- **TO DO**
Decide whether each statement agrees with the passage below about Franks and Arkansas, giving yes or no and quoting the passage's deciding words: (a) Arkansas has 12 interceptions this season; (b) Franks's improved accuracy numbers come from conference games only; (c) Franks often hit deep balls early in his career.

- **SOURCE DOCUMENT**
++++++++++++++++++++
The Gators are going to score some points. But if Morgan and Arkansas can force a couple of poor Trask choices — which they have done better than anyone in America this season with 12 interceptions — this game could very well be interesting, because …

Franks and Arkansas can test the Gators downfield

The thing that sticks out about Franks as a senior in a new offense is the accuracy. Yes, he was on pace to be about 70 percent accurate at Florida a season ago before an injury ended his Gators career. But these numbers are now through 6 games and are conference-only, and they show a 10 percent improvement over his final full season at Florida, where he was good enough to win 10 games and a Peach Bowl MVP award.

Franks isn’t doing it with dink and dunk, either. He has been one of the top 3 SEC quarterbacks in intermediate passing and downfield passing this season, per SEC StatCat.

He can also punish you if your safeties fail, as Tennessee’s did here:

Franks didn’t hit deep balls like that often early in his career, even if everyone remembers that throw against Tennessee. It’s consistency and accuracy that are the hallmark of Franks as a senior.

This week, Mullen said that’s about being coachable.

“When I think of Feleipe, I think of coachability. Of mental and physical toughness,” Mullen said. “There comes a lot in that, believing you can win and expecting to win. They could have a better record than they have. They fell down behind last week, and they fought and climbed back in. There’s a lot to be said for that. Toughness doesn’t show on the stat line, but he has it.”
++++++++++++++++++++
- **COLLECTED DATA**
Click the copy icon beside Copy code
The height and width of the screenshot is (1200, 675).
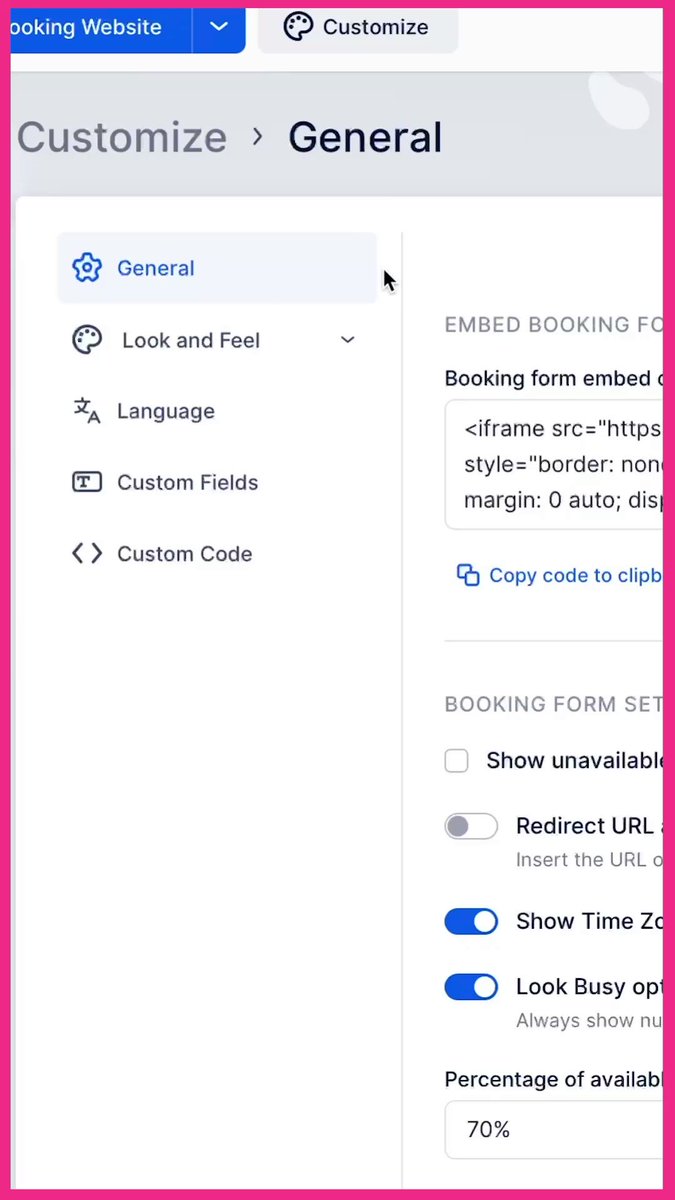(467, 575)
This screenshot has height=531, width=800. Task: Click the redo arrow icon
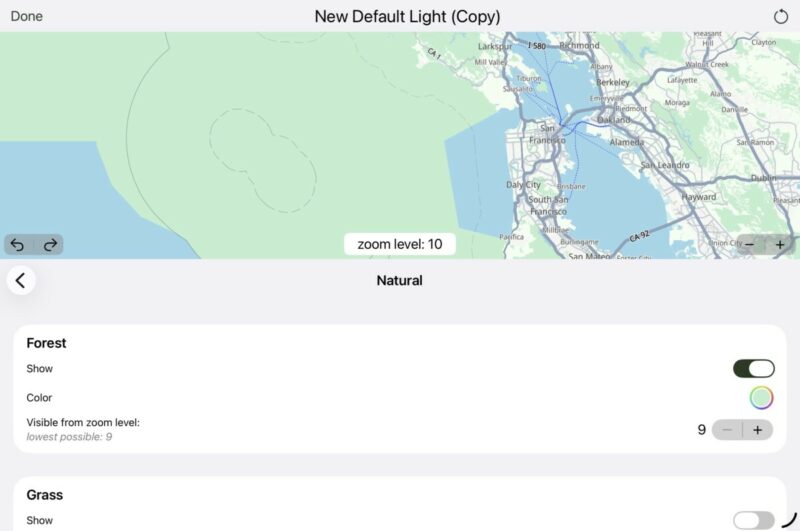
++++++++++++++++++++
- **ANSWER SECTION**
(a) Yes: "with 12 interceptions"
(b) Yes: "these numbers are now through 6 games and are conference-only"
(c) No: "Franks didn’t hit deep balls like that often early in his career"